Document:
◆ ◆ ◆ ◆
Par Alexis Fourmont, Maître de conférences en droit public à l’Université Paris 1 Panthéon-Sorbonne

 

Alors secrétaire général de l’Assemblée nationale, Émile Blamont écrivait en 1958 que « dès que l’Assemblée, constituée, commence à organiser son travail, elle rencontre un important obstacle : le temps. Les Parlements ont tous plus de travail qu’ils n’en peuvent expédier »1.

Cette assertion s’avère particulièrement en phase avec l’actualité la plus récente, le Président de la République ayant adopté un décret de convocation du Parlement en session extraordinaire le 14 juin dernier. L’été sera chargé, puisque ledit décret prévoit un ordre du jour ne comprenant rien de moins que le débat d’orientation des finances publiques, 20 textes de loi à traiter (dont 15 projets), ainsi que des séances de questions.

Un tel ordre du jour, aussi nourri, pour une session extraordinaire de juillet est habituel. Mais, dès lors que l’initiative émane du Premier ministre, les chambres ne sont pas tenues d’épuiser le programme prévu dans le décret. L’organisation de la session extraordinaire est à la discrétion du Gouvernement. De même, il n’y a pas d’obligation d’achever l’examen des textes prévus dans les deux assemblées, ni d’obligation de les faire siéger. Il est, d’ailleurs, arrivé que le Sénat ne siège pas, notamment pour des sessions extraordinaires en septembre, en 2017 et 2020 par exemple.
◆ ◆ ◆ ◆
Consigne donnée a:
Citez le document en entier, sans y apporter la moindre modification.
Le document qui précède et les lignes qui suivent n'ont pas la même origine.

Données fournies:
◆ ◆ ◆ ◆
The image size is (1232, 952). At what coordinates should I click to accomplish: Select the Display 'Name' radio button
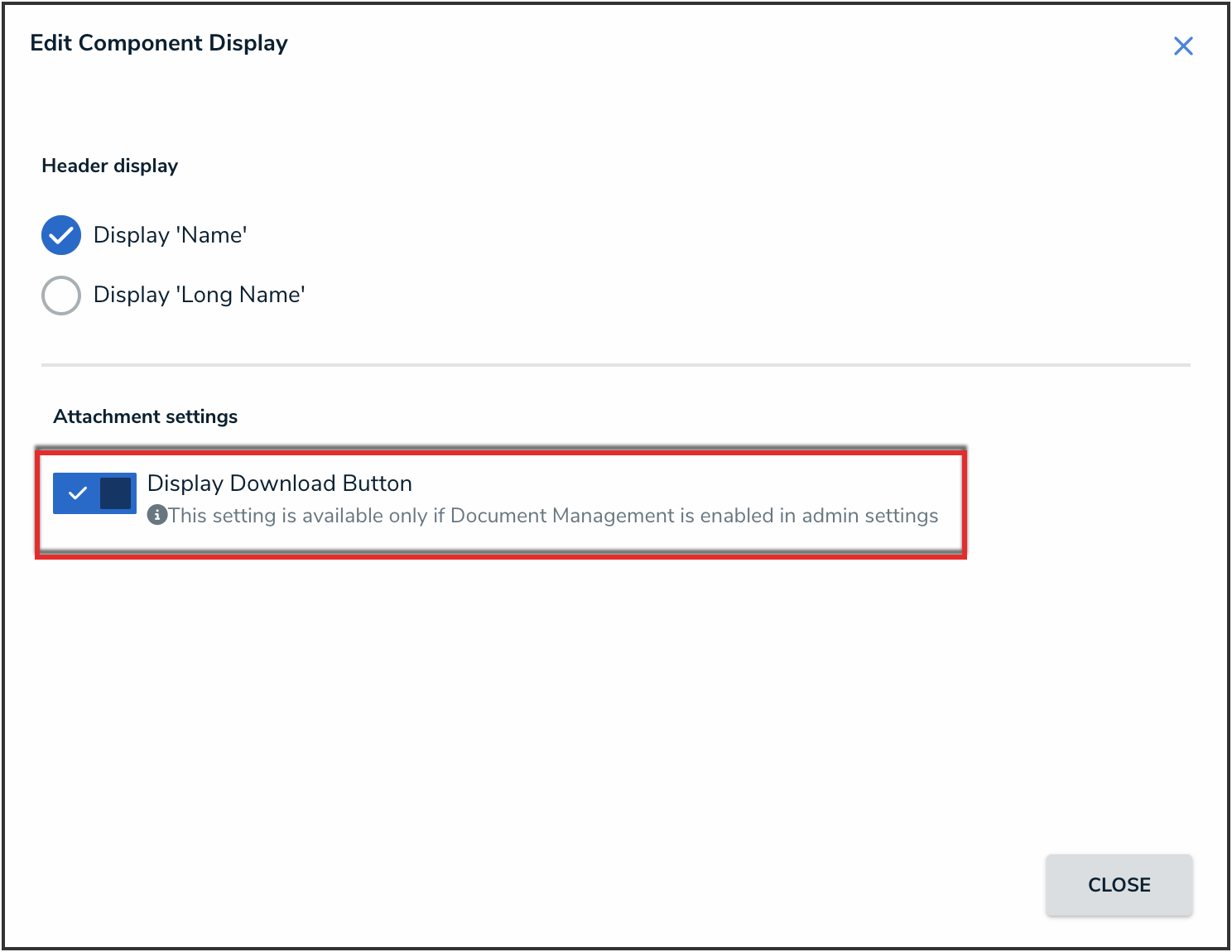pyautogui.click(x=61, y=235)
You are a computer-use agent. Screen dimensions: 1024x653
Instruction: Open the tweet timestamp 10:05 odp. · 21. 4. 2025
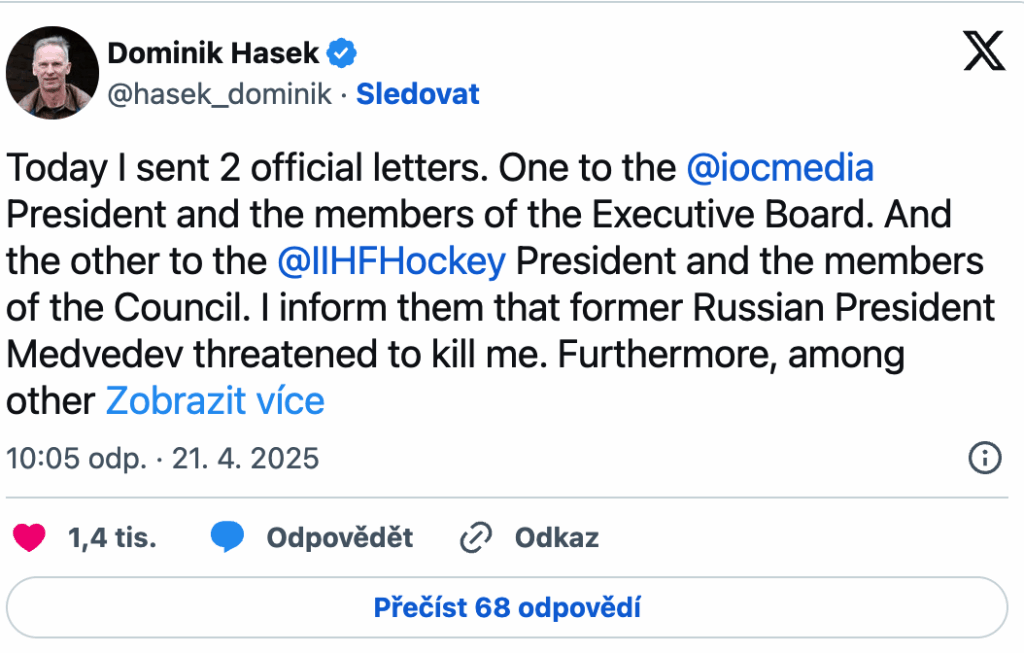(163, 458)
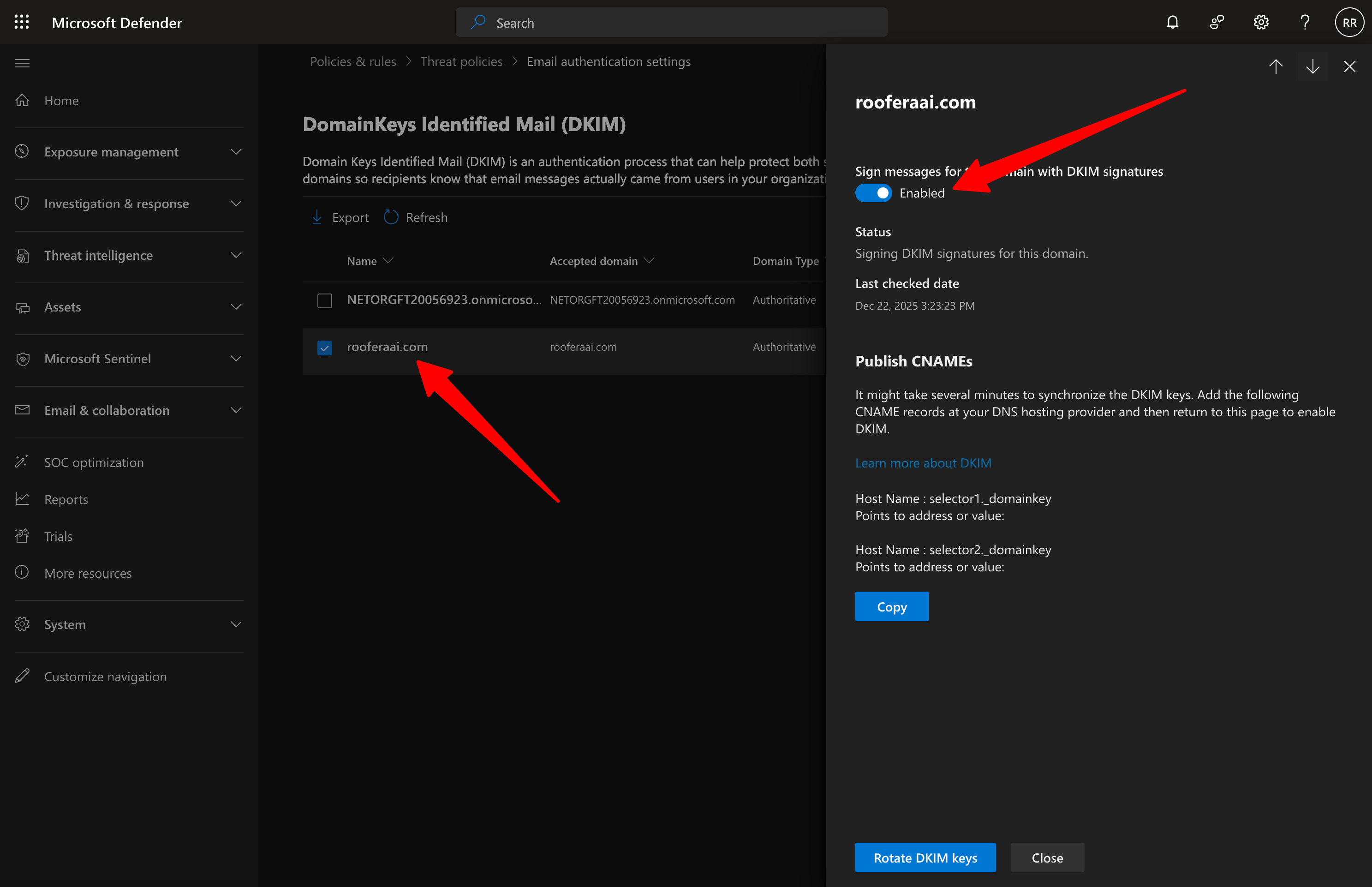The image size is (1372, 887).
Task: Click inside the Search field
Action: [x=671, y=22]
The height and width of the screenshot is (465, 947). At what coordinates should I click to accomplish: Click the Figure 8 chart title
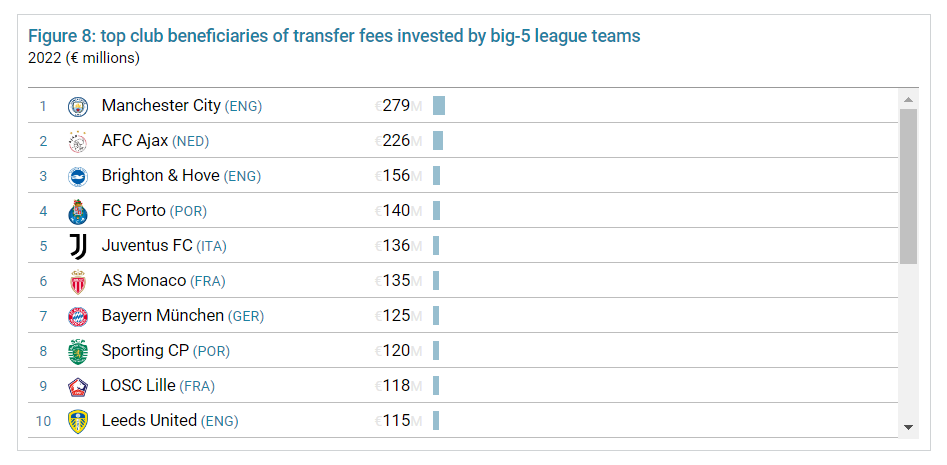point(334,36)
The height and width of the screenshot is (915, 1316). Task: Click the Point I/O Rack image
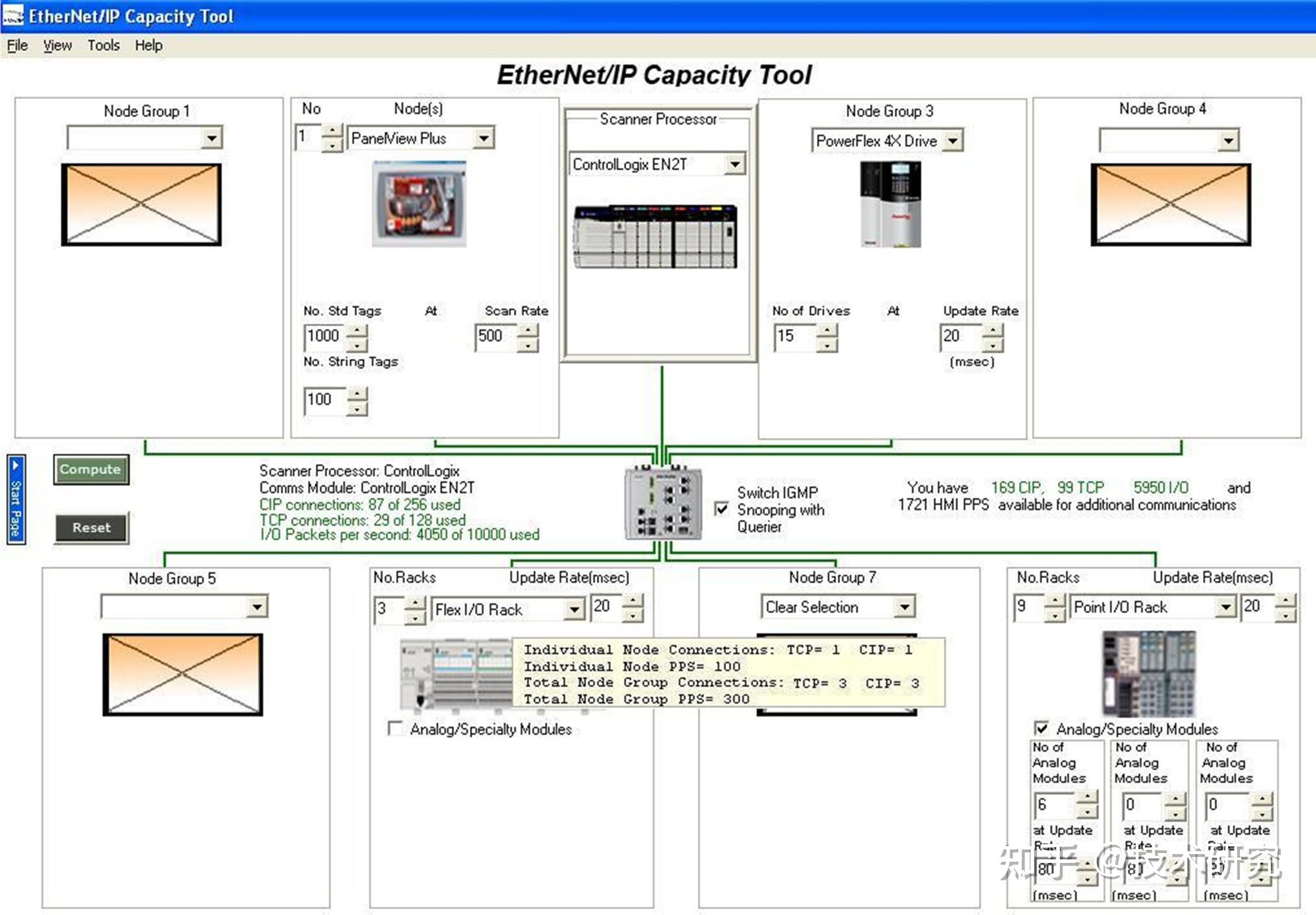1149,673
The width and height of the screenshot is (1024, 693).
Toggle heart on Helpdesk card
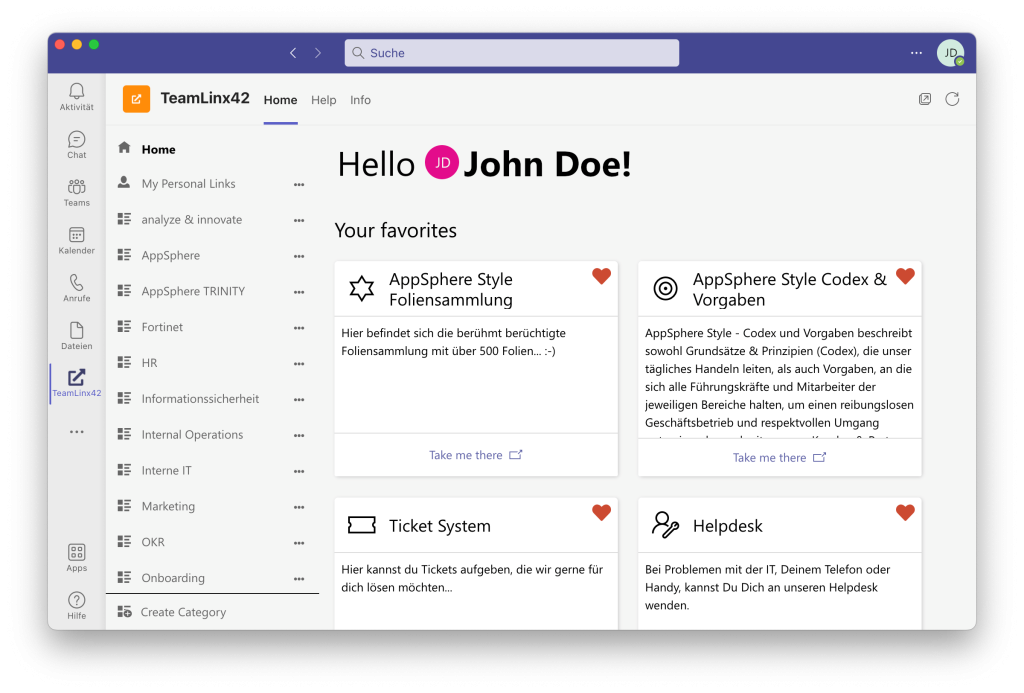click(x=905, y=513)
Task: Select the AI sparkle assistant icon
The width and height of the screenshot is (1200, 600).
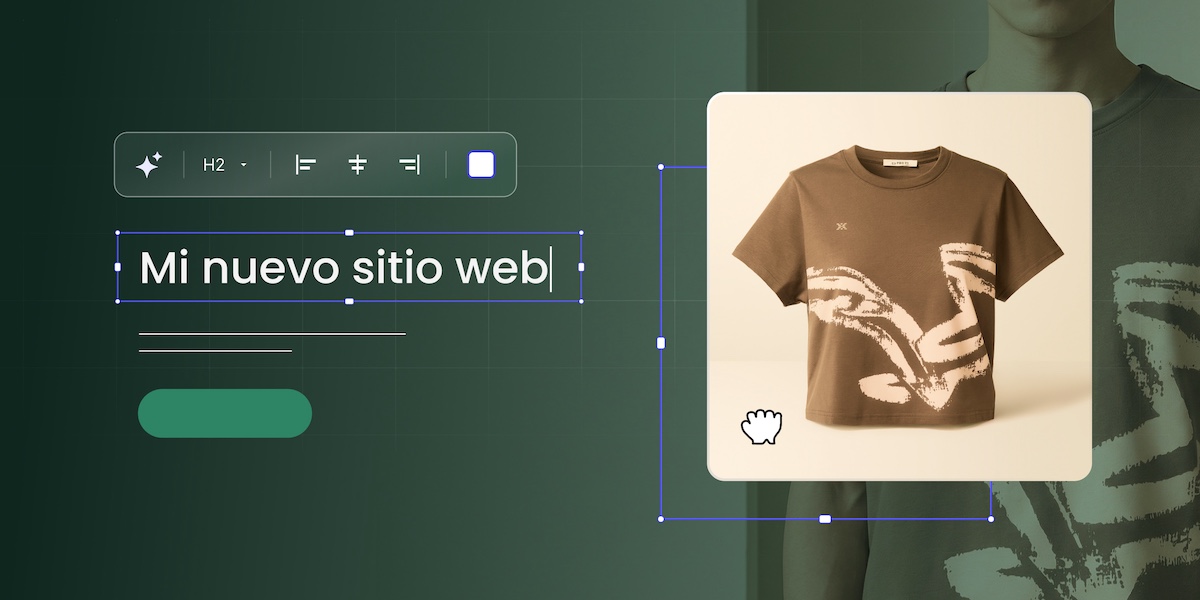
◆ ◆ ◆ ◆
Consigne donnée b:
Filtrez les lignes pour ne garder que celles où figure la chaîne « Task », puis recopiez-les.

Résultat attendu a:
Par Alexis Fourmont, Maître de conférences en droit public à l’Université Paris 1 Panthéon-Sorbonne

 

Alors secrétaire général de l’Assemblée nationale, Émile Blamont écrivait en 1958 que « dès que l’Assemblée, constituée, commence à organiser son travail, elle rencontre un important obstacle : le temps. Les Parlements ont tous plus de travail qu’ils n’en peuvent expédier »1.

Cette assertion s’avère particulièrement en phase avec l’actualité la plus récente, le Président de la République ayant adopté un décret de convocation du Parlement en session extraordinaire le 14 juin dernier. L’été sera chargé, puisque ledit décret prévoit un ordre du jour ne comprenant rien de moins que le débat d’orientation des finances publiques, 20 textes de loi à traiter (dont 15 projets), ainsi que des séances de questions.

Un tel ordre du jour, aussi nourri, pour une session extraordinaire de juillet est habituel. Mais, dès lors que l’initiative émane du Premier ministre, les chambres ne sont pas tenues d’épuiser le programme prévu dans le décret. L’organisation de la session extraordinaire est à la discrétion du Gouvernement. De même, il n’y a pas d’obligation d’achever l’examen des textes prévus dans les deux assemblées, ni d’obligation de les faire siéger. Il est, d’ailleurs, arrivé que le Sénat ne siège pas, notamment pour des sessions extraordinaires en septembre, en 2017 et 2020 par exemple.

Résultat attendu b:
Task: Click inside the Search field
The height and width of the screenshot is (915, 1316). Task: Click the Point I/O Rack image
Task: Select the AI sparkle assistant icon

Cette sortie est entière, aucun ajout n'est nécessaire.